Clauses which exclude or limit a party’s liability under a contract are often the subject of much negotiation in the process and engineering sectors. They are a key factor in the assignment of risk between the parties, and in the determination of price. It is common practice for such clauses to expressly state that they will not apply to a party’s liability for wilful default or deliberate breaches of contract. Where a contract does not contain such a statement, to what extent will a party’s wilful default or deliberate breach be covered by the exclusion or limitation of liability?

Wilful Default

The concept of wilful or deliberate default/breach under English law has been the subject of several cases, yet there has been no consistent approach as to its scope. Potentially the concept is a broad one, and may be interpreted as including any deliberate act which results in a default under or repudiatory breach of the contract.

Consider circumstances in which a party terminates a contract early without any default by the other party, where it has no express contractual right to do so. Or a contract which contains performance guarantees which are subject to liquidated damages, or a requirement to expend a specified amount remedying defects, following a failure to meet the required performance. The party which has given the performance guarantees may refuse to carry out any further work once the financial cap on liquidated damages or spending has been reached. Both of these scenarios are capable of constituting wilful or deliberate defaults/breaches.

Excluding Liability under English Law: NetTV and AstraZeneca

There is no rule under English Law that a party’s liability for wilful or deliberate default/breach cannot be excluded or limited. However, two well reported cases have taken different approaches in relation to restrictions on a party’s ability to exclude or limit liability.

In the case of Internet Broadcasting Corp Ltd (t/a NetTV) v MAR LLC (t/a MARHedge) [2009], a deputy judge in the High Court took a “stricter approach” to construing exclusion and limitation clauses, finding that there was a rebuttable presumption that an exclusion clause will not cover liability for personal deliberate repudiatory breaches. The deputy judge stated that “very clear and strong drafting” would be required to exclude or limit a party’s liability. In effect, an exclusion or limitation clause would need to explicitly state that it was intended to apply to the party’s wilful or deliberate default/breach.

Whilst the decision was controversial, had NetTV not been decided in this way the claimant (and non-defaulting party) would have been deprived of a proportionate remedy, as a clause in the contract excluding liability for loss of profits would have bitten and removed the claimant’s claim for loss of profits, being its only meaningful claim. It is clear that the deputy judge was influenced by this in reaching his decision.

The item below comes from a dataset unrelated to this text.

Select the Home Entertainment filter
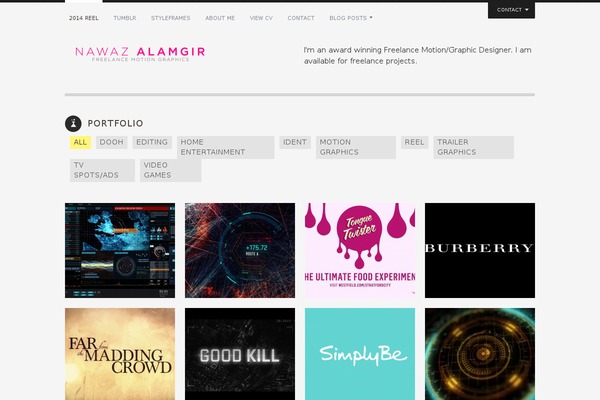 click(x=226, y=147)
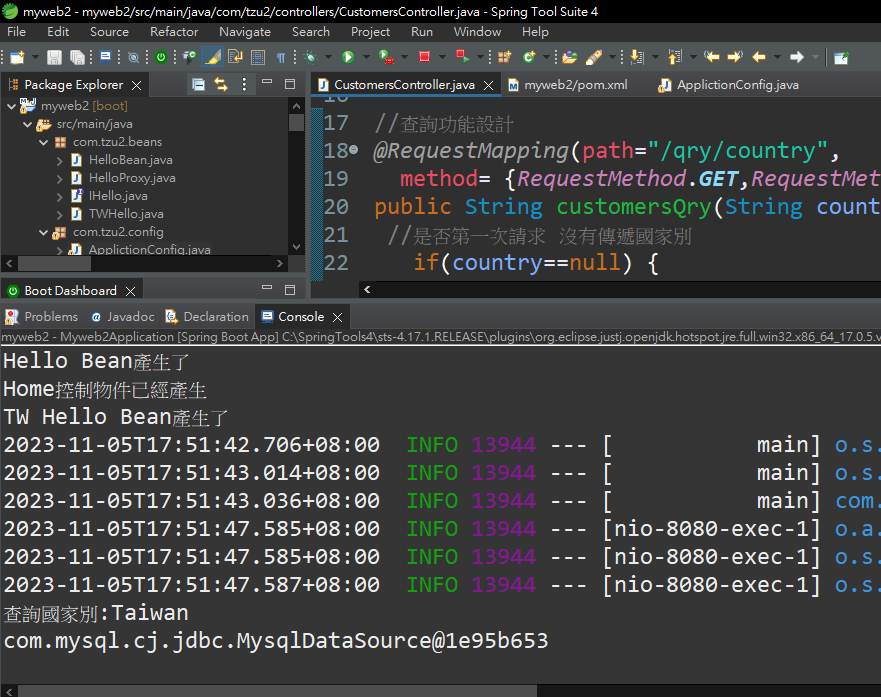Toggle Show Whitespace Characters pilcrow icon
The image size is (881, 697).
(x=282, y=58)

In the subsequent case of AstraZeneca UK Ltd v Albemarle International Corp [2011] the application of an exclusion clause following a deliberate repudiatory breach was once more considered by the High Court, which came to a very different conclusion. Whilst the case was ultimately decided on another point of law, making his comments obiter, the judge was unequivocal in his view that NetTV had been wrongly decided, stating that:

“the judgment in [NetTV] is heterodox and regressive and does not properly represent the current state of English law. If necessary, I would decline to follow it.”

The judge felt that there should be no special rule that wilful or deliberate defaults/breaches will not be covered by an exclusion clause unless expressly stated. He did agree with the NetTV decision that a rebuttable presumption applied. The judge’s comments in AstraZeneca appear to represent a more sensible approach, and are likely to be followed in the future.


Whilst the AstraZeneca case would indicate that unless an exclusion or limitation clause specifically carves out a party’s liability for wilful or deliberate default/breach the exclusion or limitation may be relied upon, the decision in NetTV remains good law. Until such time as the approach in AstraZeneca is followed, parties should take particular care when drafting an exclusion or limitation clause where seeking to cover wilful or deliberate defaults/breaches.

A prudent approach requires wording to be inserted in the contract to expressly state that any exclusions or limitations are intended to cover a wilful default or deliberate breach by one, or either, of the parties.